Stored data entries:
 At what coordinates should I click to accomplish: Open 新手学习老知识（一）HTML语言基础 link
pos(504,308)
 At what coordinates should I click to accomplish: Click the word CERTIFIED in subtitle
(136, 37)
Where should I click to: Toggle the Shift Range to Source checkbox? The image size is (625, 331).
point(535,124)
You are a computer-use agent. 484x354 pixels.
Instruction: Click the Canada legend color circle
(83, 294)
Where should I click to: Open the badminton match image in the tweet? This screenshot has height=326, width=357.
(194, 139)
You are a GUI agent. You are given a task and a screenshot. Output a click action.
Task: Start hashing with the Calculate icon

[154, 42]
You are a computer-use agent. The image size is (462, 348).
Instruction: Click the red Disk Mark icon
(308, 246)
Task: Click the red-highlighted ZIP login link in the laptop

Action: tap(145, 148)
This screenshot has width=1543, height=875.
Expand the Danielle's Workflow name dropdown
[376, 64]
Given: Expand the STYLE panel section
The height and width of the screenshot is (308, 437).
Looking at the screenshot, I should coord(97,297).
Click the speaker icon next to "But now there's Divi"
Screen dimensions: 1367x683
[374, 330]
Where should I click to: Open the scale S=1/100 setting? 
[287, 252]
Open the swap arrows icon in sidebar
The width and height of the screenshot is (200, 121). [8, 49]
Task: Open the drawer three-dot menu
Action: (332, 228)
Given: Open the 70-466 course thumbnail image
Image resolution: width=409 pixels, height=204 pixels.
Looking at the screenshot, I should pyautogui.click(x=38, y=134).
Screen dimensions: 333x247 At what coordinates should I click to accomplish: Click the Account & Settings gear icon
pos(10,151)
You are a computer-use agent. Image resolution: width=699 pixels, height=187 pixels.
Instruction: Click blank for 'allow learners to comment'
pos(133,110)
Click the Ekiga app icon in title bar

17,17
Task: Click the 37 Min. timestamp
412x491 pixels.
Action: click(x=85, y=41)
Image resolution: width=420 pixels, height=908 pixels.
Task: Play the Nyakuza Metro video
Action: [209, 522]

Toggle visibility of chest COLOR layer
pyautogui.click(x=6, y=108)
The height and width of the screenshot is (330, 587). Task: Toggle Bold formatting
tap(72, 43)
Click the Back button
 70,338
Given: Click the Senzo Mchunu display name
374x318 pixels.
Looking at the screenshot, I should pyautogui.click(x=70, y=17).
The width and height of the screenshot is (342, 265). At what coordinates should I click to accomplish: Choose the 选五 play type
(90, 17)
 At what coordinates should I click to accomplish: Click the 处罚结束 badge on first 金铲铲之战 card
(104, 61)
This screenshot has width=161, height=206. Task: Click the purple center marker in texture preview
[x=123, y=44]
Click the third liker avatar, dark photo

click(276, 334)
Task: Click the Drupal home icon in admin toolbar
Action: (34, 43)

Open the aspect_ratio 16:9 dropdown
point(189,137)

> **Problem requirements**: Find the lines above that contain the word "computer" and collect them.

> **Answer box**:
You are a computer-use agent. 484x354 pixels.
You are a computer-use agent. The image size is (462, 348).
You are a computer-use agent. Image resolution: width=699 pixels, height=187 pixels.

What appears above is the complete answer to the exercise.